[RECORDS FOR THIS TASK — start]
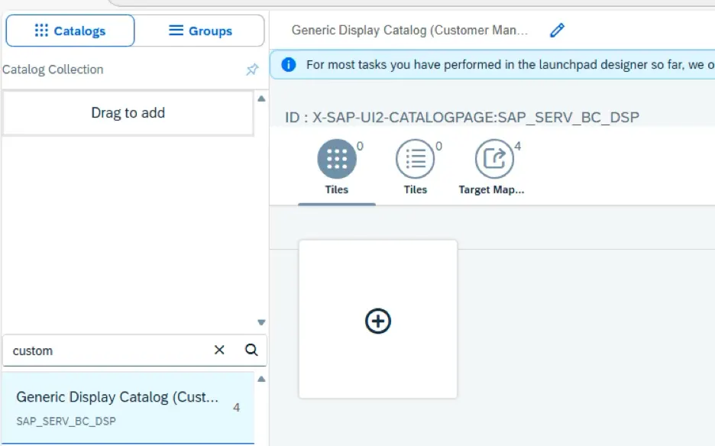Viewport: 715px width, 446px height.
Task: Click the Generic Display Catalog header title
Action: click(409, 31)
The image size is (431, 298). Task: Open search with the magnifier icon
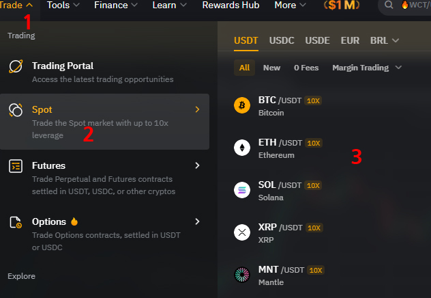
[RECORDS FOR THIS TASK — finish]
[RECORDS FOR THIS TASK — start]
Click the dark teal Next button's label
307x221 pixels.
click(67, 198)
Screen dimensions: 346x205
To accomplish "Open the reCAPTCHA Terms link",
[RECORDS FOR THIS TASK — finish]
From the records above, quote only the lines running from the line with "Screen dimensions: 346x205" to the line with "the reCAPTCHA Terms", both lines included.

> [FINISHED EXERCISE]
Screen dimensions: 346x205
To accomplish "Open the reCAPTCHA Terms link",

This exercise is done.